Veel bedrijven bewegen zich netjes langs de s-groeicurves en doen precies de dingen die gebruikelijk zijn. In feite probeert men tegen beter weten in de curve nog een stukje te verlengen door McKinsey-maatregelen te nemen (saneren en snijden) en af te wachten tot de markt weer aantrekt. Als men het verkeerd heeft gezien is dat niet zo erg. Als we ernaast zitten, hebben we het allemaal verkeerd gezien. Het afwijken van wat iedereen doet wordt als gevaar gezien, niet het missen van kansen.

Crises vinden altijd plaats aan het eind van de groeicurve. De paradox is dat men dit stadium zo lang mogelijk probeert te stretchen, het onvermijdelijke nog een beetje uitstellen. Sommige bedrijven die meer op innovatie zijn ingesteld wachten dit moment niet af. Zij storten de organisatie op tijd, als het nog goed gaat, in een verandertraject op zoek naar nieuwe businessmodellen en producten. Bij de start van de nieuwe groeicurve maken de rekenmeesters plaats voor meer creatief ingestelde mensen. Hun drijfveren zijn niet gericht op stabiliteit en voorspelbaarheid maar juist op exploratie en innovatie. Dit zijn turbulente tijden waarbij men binnen de organisatie met weinig control en structuur moet kunnen werken. Als deze periode voorbij is tekenen de eerste contouren van nieuwe business zich af. Dit is het moment van opschalen. Innovatieve ideeën worden concreet gemaakt. Langzaam aan worden de researchers vervangen door business developers en meer operationeel ingestelde mensen die de innovaties produceerbaar moeten maken. Vanaf dit moment krijgt de s-curve een stijl groeikarakter. De organisatie wordt volwassen, er ontstaat steeds meer structuur en regelgeving. Investeringen moeten nu worden terugverdiend en winstgevendheid komt centraal te staan. Tenslotte is het aan de controllers en inkopers om de laatste efficiencies eruit halen en staat men weer voor de keus, de oude business nog enige tijd continueren of weer overstappen naar de volgende curve.

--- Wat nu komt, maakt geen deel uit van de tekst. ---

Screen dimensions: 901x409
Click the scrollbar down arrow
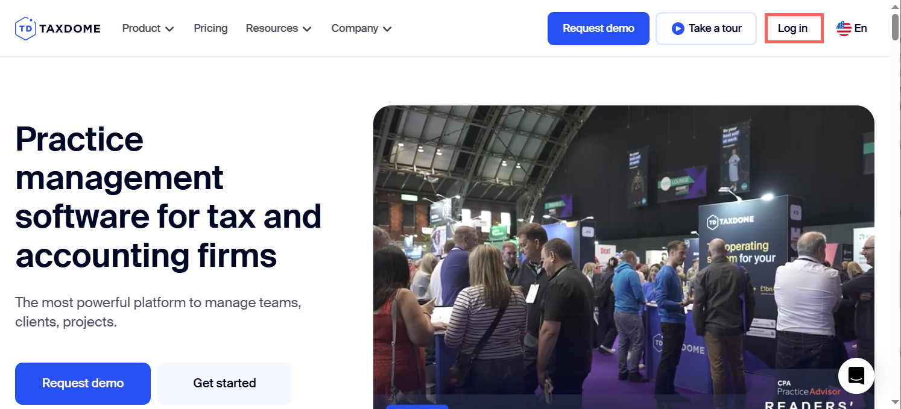[x=895, y=402]
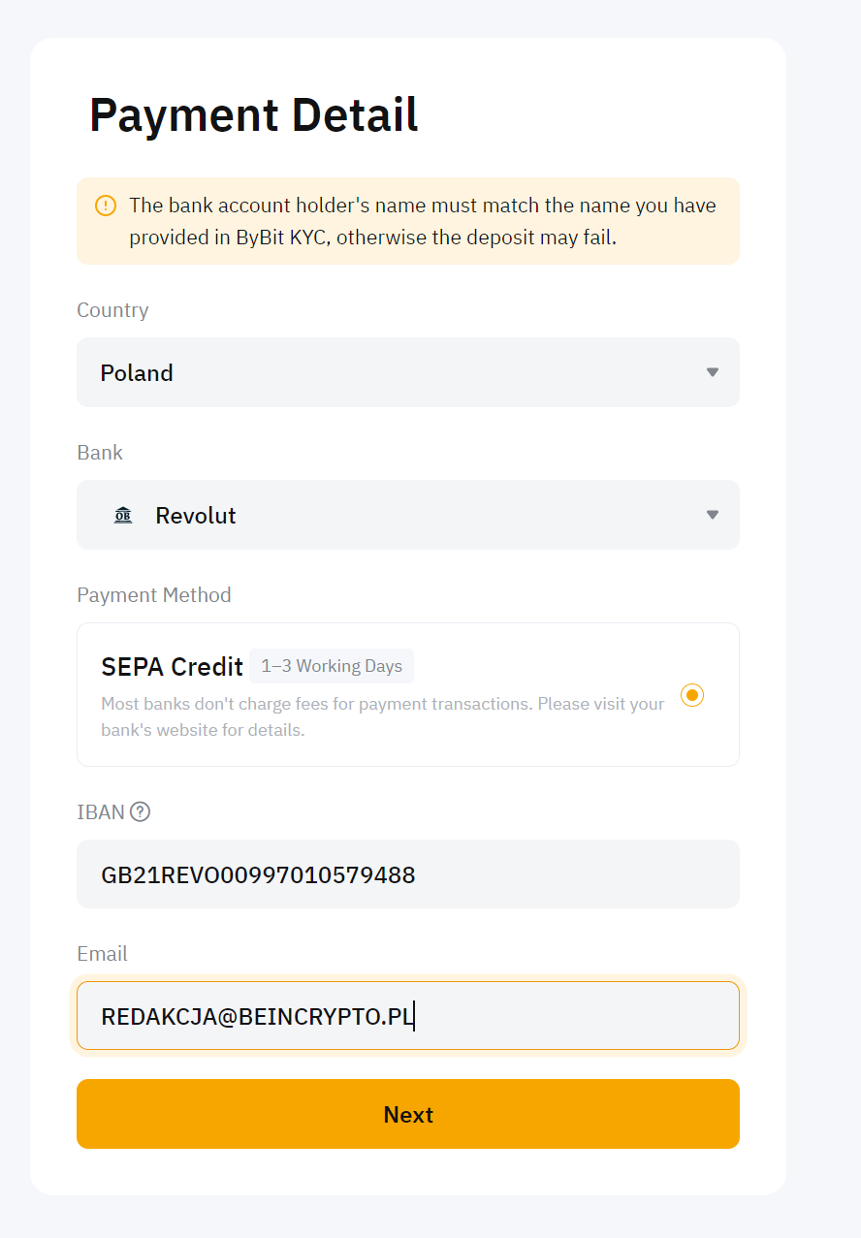Click the Revolut text in Bank selector
This screenshot has width=861, height=1238.
click(196, 516)
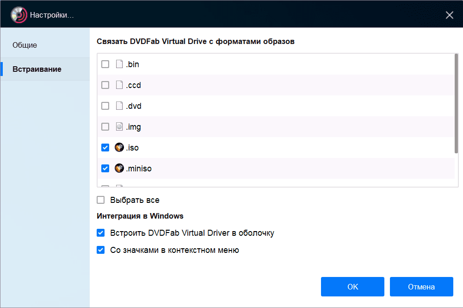
Task: Enable the .bin format checkbox
Action: 105,64
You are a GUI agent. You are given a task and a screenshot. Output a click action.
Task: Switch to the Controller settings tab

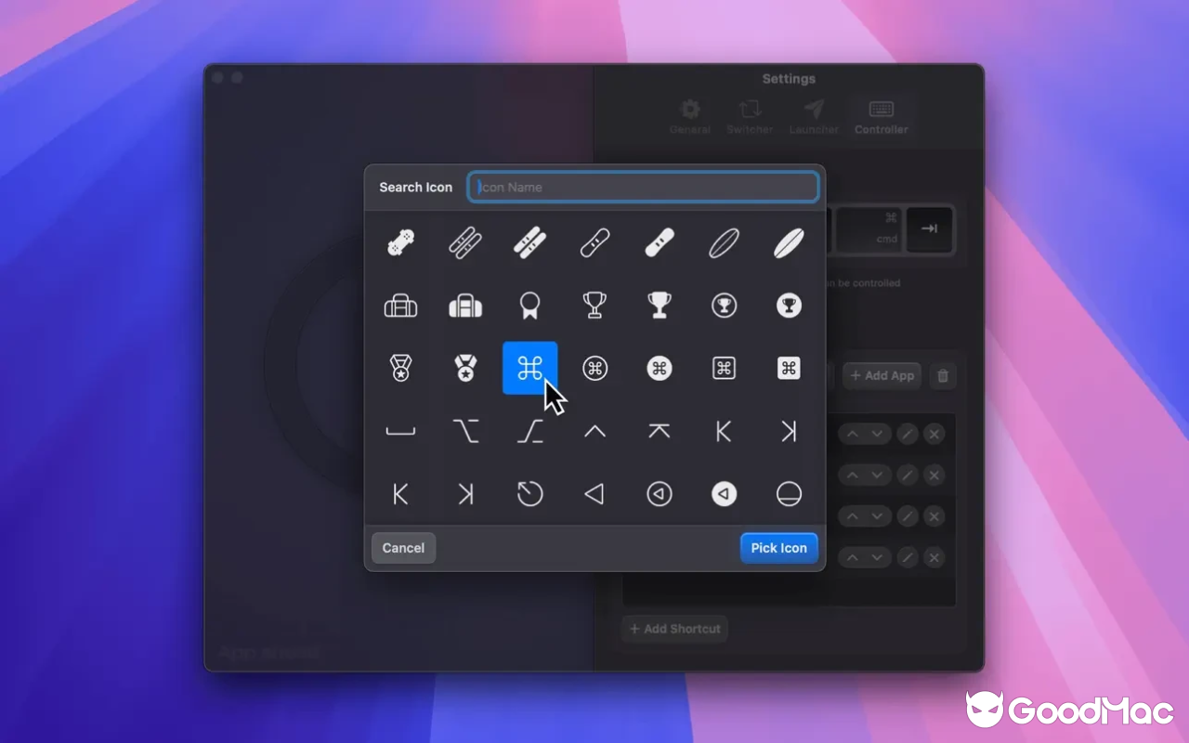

Meer ondernemende geesten onderscheiden zich van de rest door nieuwsgierigheid en onderzoeksdrang. Zij vinden dat ‘me-too-denken’ niet de oplossing biedt om crises te overleven. Hun nieuwsgierigheid naar het nieuwe wint het van de angst voor het onbekende. Zij richten zich niet op de beheersbaarheid van het systeem, maar maken juist gebruik van de mogelijkheden die het systeem biedt. Een rigide plan of statische strategie past daar nauwelijks in, wel strategisch handelen. Dat wil zeggen handelen dat erop gericht is om, met de benodigde diversiteit aan teamkwaliteiten, tijdig naar de volgende s-curve te springen en op elk moment steeds de juiste mix van mensen in te zetten. Plannen krijgen op een meer actiegerichte wijze gestalte. De visionaire bestuurder heeft het inzicht en de durf dit proces steeds op tijd te faciliteren.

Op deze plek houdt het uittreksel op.